From the line containing "Where should I" to the last line of the data below, copy everything exactly and nothing else; pictures stay out.
*** The records
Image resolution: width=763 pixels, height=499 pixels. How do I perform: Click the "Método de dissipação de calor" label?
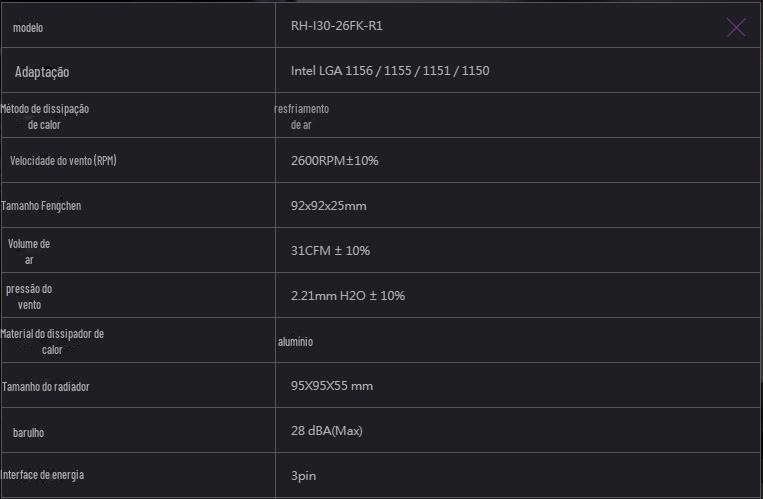click(x=51, y=116)
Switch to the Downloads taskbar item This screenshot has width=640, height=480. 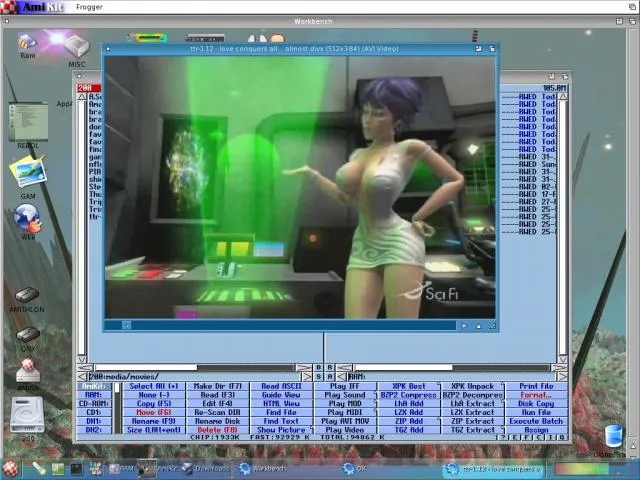[x=204, y=468]
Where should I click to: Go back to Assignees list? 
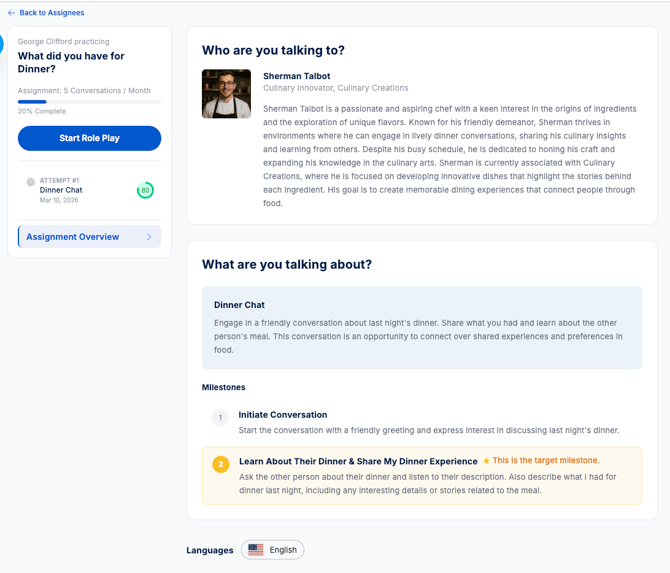(x=51, y=13)
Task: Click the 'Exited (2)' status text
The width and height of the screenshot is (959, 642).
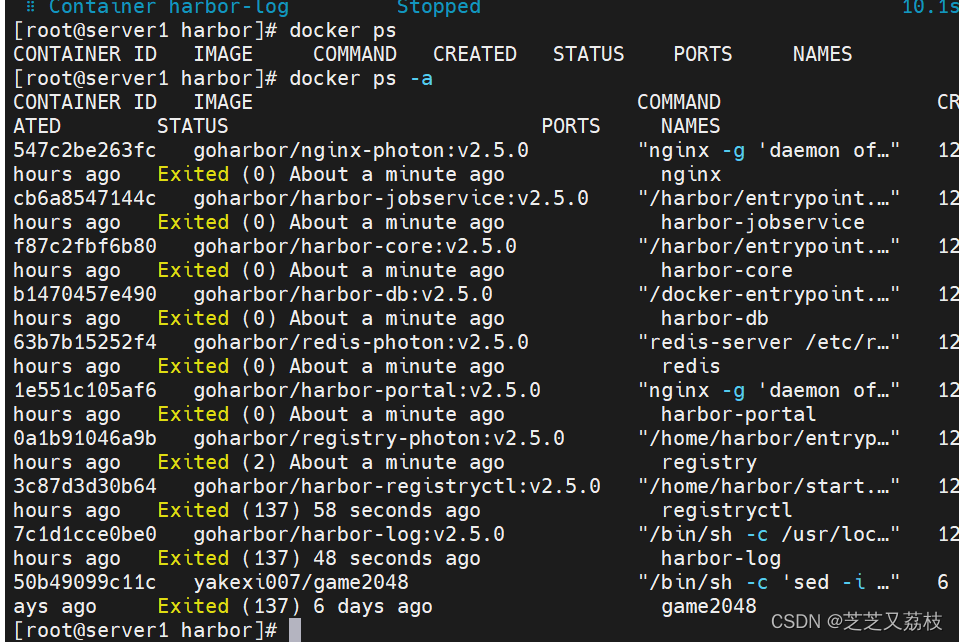Action: 205,462
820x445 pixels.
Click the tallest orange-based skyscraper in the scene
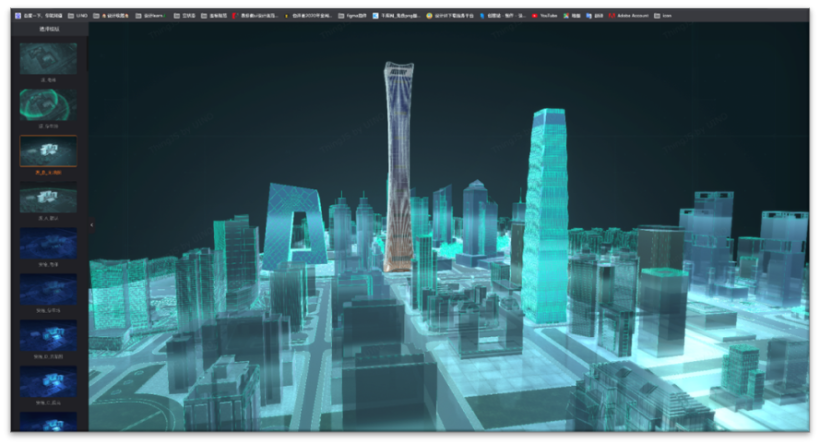[x=398, y=170]
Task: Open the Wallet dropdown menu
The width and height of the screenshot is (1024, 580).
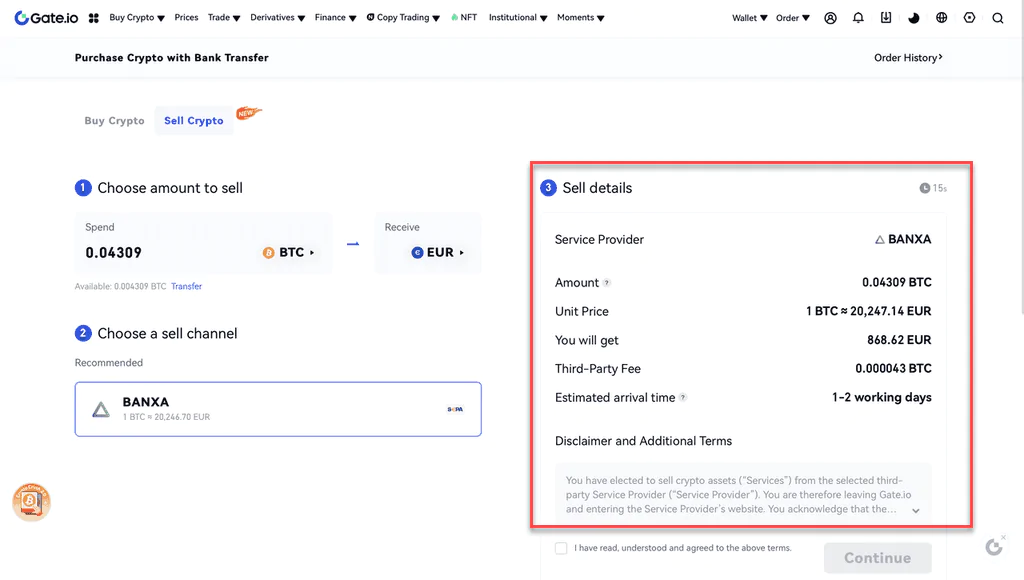Action: [749, 18]
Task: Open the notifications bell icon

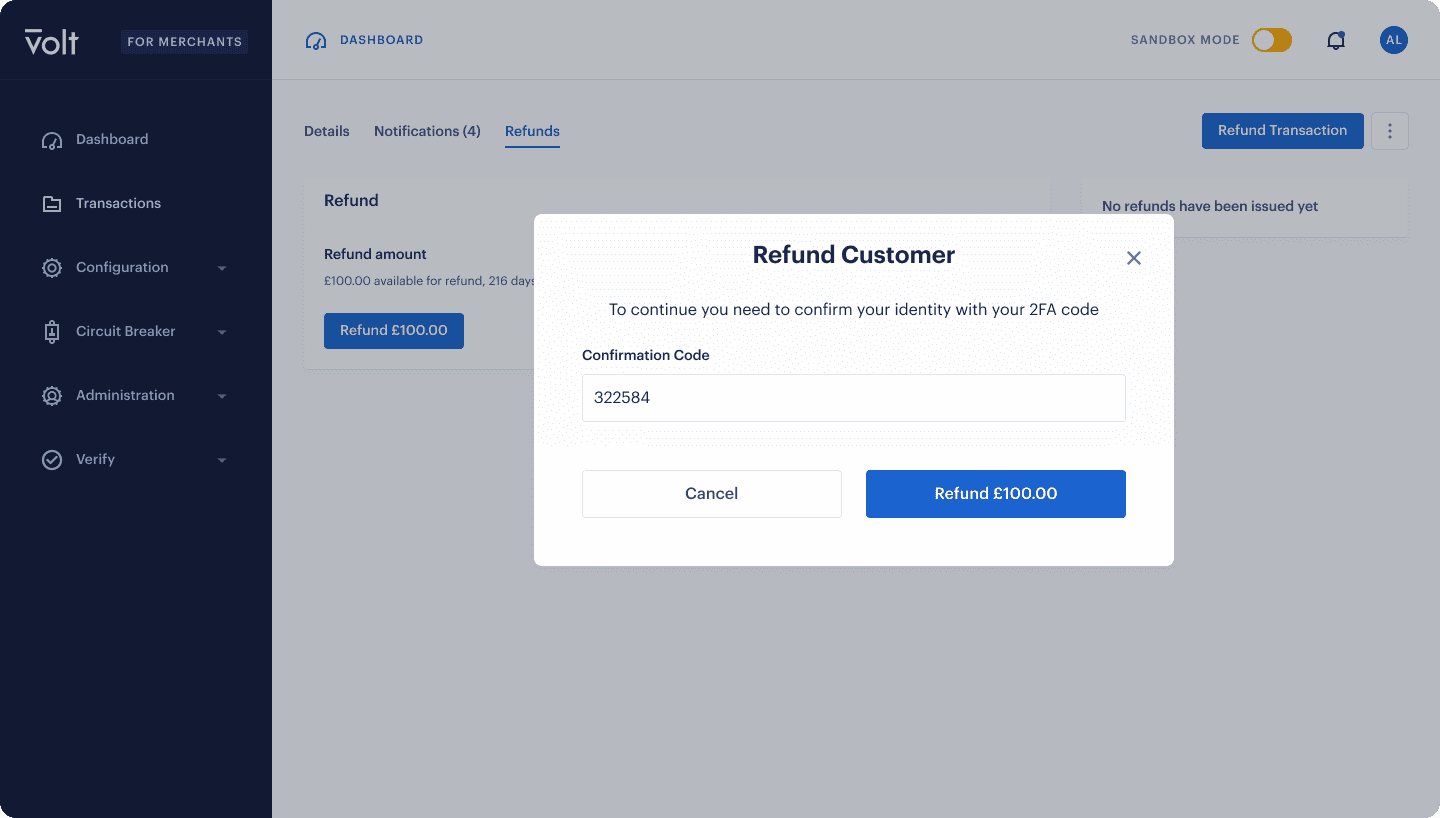Action: click(x=1336, y=40)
******
=== Response below ===
Where should I click to: Go back to Assignees list? 
(x=51, y=13)
Task: Click the 'Exited (2)' status text
The width and height of the screenshot is (959, 642).
Action: 205,462
820x445 pixels.
Click the tallest orange-based skyscraper in the scene
[x=398, y=170]
Task: Open the Wallet dropdown menu
The width and height of the screenshot is (1024, 580).
Action: [749, 18]
Task: Open the notifications bell icon

Action: click(x=1336, y=40)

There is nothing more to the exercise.